[Source data]
■ ■ ■ ■ ■
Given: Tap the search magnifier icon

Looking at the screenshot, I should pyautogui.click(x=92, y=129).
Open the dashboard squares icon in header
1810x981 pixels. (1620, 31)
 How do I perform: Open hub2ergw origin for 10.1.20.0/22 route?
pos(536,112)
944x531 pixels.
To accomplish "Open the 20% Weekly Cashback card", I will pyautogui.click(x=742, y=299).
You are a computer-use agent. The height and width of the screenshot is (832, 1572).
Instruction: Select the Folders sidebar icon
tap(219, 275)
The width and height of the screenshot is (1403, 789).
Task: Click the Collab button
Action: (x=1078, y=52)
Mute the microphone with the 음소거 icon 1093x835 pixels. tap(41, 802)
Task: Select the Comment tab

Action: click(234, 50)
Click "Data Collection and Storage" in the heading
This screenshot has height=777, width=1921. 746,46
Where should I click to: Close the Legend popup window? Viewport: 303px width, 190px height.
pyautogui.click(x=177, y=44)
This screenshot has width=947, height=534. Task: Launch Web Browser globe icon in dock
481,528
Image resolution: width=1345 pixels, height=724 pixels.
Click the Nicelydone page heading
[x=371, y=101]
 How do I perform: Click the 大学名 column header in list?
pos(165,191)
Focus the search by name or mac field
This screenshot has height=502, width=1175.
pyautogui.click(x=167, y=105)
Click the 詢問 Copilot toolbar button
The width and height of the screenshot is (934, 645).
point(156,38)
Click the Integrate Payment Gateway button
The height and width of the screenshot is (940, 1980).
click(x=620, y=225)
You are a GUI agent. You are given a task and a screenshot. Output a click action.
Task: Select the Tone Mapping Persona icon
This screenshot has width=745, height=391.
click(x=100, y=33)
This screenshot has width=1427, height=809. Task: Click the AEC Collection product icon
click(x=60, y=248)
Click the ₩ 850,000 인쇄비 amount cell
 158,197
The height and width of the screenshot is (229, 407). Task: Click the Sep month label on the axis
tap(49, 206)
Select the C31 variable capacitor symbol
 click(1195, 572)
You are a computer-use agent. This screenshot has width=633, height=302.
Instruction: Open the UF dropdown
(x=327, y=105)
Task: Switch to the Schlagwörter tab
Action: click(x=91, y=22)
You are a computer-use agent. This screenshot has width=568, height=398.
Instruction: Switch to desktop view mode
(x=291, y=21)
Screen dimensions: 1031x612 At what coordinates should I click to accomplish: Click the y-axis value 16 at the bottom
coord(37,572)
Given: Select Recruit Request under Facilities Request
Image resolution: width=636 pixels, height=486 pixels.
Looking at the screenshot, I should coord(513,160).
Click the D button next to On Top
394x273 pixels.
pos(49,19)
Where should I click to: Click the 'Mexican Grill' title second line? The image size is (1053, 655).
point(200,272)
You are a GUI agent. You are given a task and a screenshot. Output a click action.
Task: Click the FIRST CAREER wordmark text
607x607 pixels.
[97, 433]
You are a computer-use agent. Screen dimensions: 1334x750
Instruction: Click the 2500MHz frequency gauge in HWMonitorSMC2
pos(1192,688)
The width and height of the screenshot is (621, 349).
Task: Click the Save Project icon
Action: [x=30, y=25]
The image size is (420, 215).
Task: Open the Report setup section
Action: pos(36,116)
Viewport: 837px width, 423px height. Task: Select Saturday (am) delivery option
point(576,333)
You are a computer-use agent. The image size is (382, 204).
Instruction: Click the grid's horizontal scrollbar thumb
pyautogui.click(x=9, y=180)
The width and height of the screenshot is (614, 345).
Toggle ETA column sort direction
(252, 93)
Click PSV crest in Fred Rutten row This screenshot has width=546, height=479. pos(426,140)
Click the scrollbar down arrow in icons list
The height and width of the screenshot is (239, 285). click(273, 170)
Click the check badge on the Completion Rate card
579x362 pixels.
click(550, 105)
■ ■ ■ ■ ■
→ **Problem requirements**: Copy the lines of the listing verbatim, starting with the line that contains "Where should I click to: Close" and going on through the line that contains "Action: click(x=91, y=22)", with both of those lines included.

→ **Result below**:
Where should I click to: Close the Legend popup window? Viewport: 303px width, 190px height.
pyautogui.click(x=177, y=44)
This screenshot has width=947, height=534. Task: Launch Web Browser globe icon in dock
481,528
Image resolution: width=1345 pixels, height=724 pixels.
Click the Nicelydone page heading
[x=371, y=101]
 How do I perform: Click the 大学名 column header in list?
pos(165,191)
Focus the search by name or mac field
This screenshot has height=502, width=1175.
pyautogui.click(x=167, y=105)
Click the 詢問 Copilot toolbar button
The width and height of the screenshot is (934, 645).
point(156,38)
Click the Integrate Payment Gateway button
The height and width of the screenshot is (940, 1980).
click(x=620, y=225)
You are a GUI agent. You are given a task and a screenshot. Output a click action.
Task: Select the Tone Mapping Persona icon
This screenshot has width=745, height=391.
click(x=100, y=33)
This screenshot has width=1427, height=809. Task: Click the AEC Collection product icon
click(x=60, y=248)
Click the ₩ 850,000 인쇄비 amount cell
 158,197
The height and width of the screenshot is (229, 407). Task: Click the Sep month label on the axis
tap(49, 206)
Select the C31 variable capacitor symbol
 click(1195, 572)
You are a computer-use agent. This screenshot has width=633, height=302.
Instruction: Open the UF dropdown
(x=327, y=105)
Task: Switch to the Schlagwörter tab
Action: click(x=91, y=22)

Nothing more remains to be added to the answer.